Britain and France are to sign a civil nuclear energy deal on Friday, as UK Prime Minister David Cameron meets President Nicolas Sarkozy in Paris. The British government claims the deal will create thousands of jobs.
"As two great civil nuclear nations, we will combine our expertise to strengthen industrial partnership, improve nuclear safety and create jobs at home,” a statement by Cameron said. “The deals signed today will create more than 1,500 jobs in the UK."
French nuclear giant Areva is pioneering development of the modern EPR reactor, but Cameron said that British firms would make "the vast majority of the content of our new nuclear plants".
British engineering firm Rolls-Royce will secure a £400 million (481 million euro) share in the work to build Britain's first EPR at Hinkley Point in southern England and will build a factory in Rotherham in the north.
There will also be a commitment to build other EPR sites in the UK.
France’s EDF will conclude a 100 million pound (120 million euro) agreement with Keir/BAM Nutall for preliminary work at Hinkley Point.
EDF will invest 15 million pounds (18 million euros) in a training campus nearby.
Cameron said that the deal was “just the beginning” and could lead to the creation of 30,000 jobs.
British Energy Secretary Ed Davey, who travelled with Cameron to Paris, said there were plans for nuclear development in five British counties.
Nuclear power provides about 75 per cent of France’s electricity.
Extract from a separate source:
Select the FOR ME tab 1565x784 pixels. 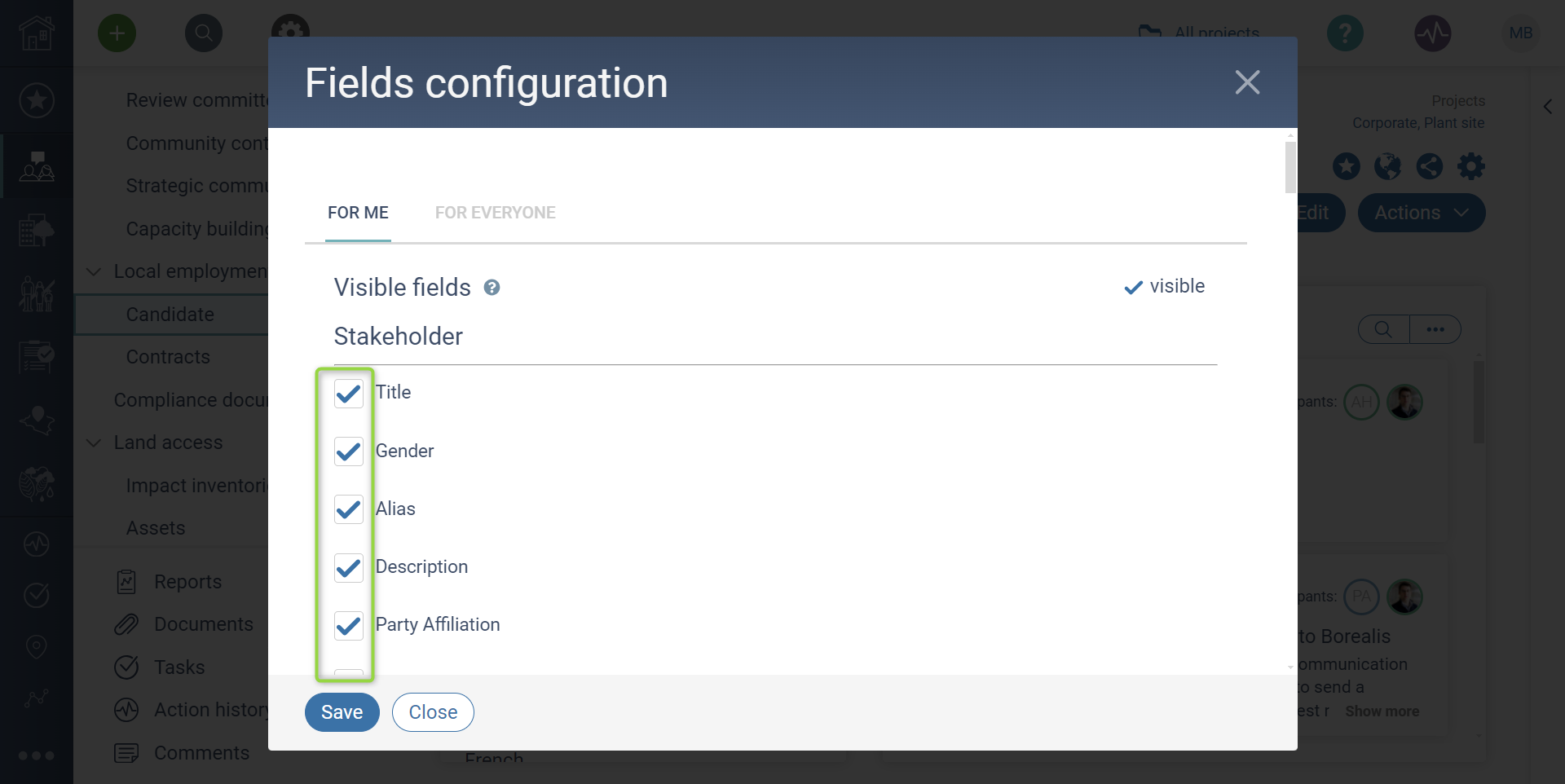(x=358, y=213)
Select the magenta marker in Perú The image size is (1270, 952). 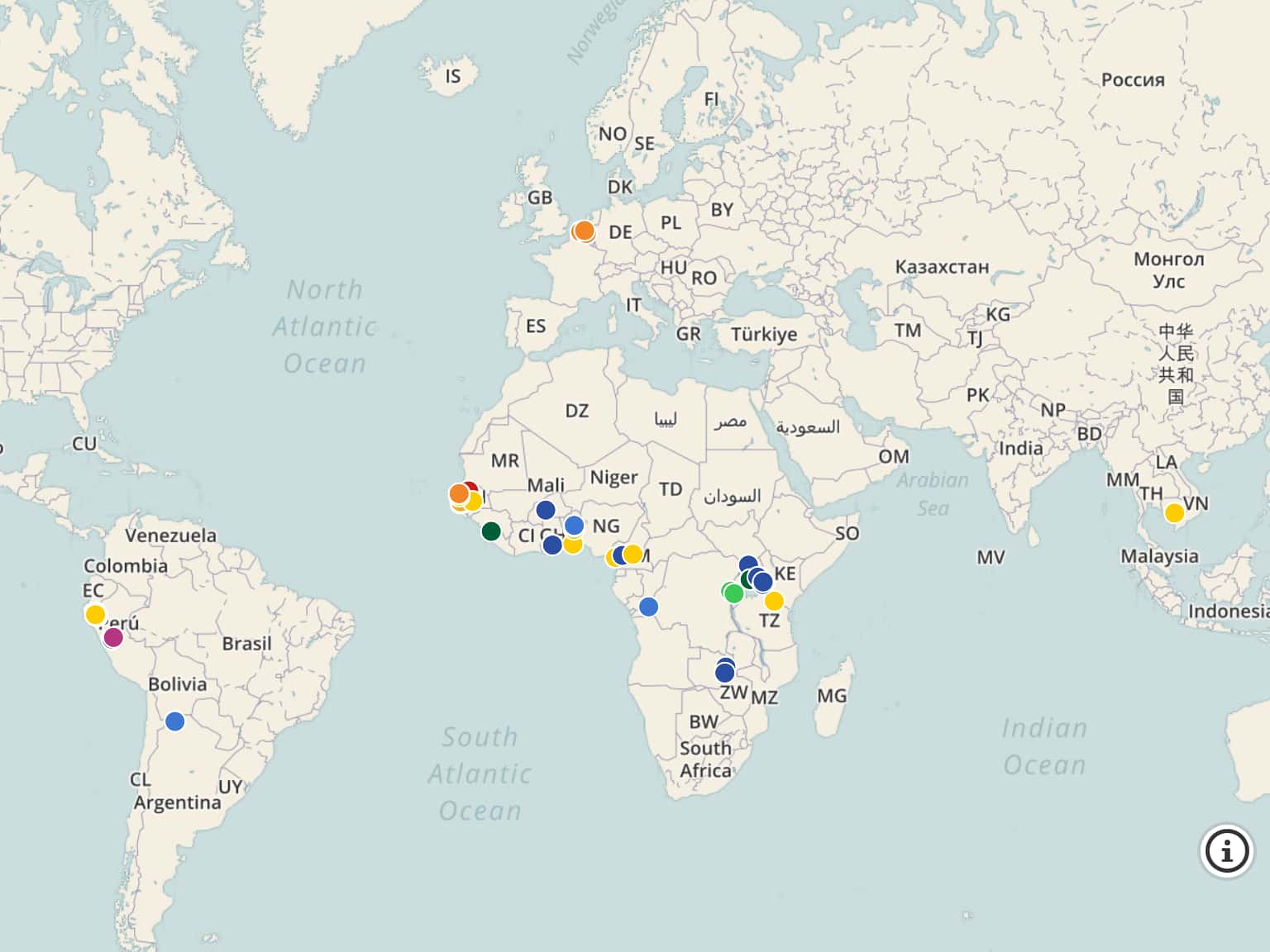(x=113, y=636)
Although France and Britain fell out over how to tackle the economic crisis in Europe last year, they both back nuclear power, in contrast to Germany, which has decided to phase it out in the wake of Japan’s Fukushima nuclear disaster.
Sarkozy, who is standing for reelection, has slammed his Socialist rival François Hollande’s proposal to reduce the country’s reliance on nuclear energy.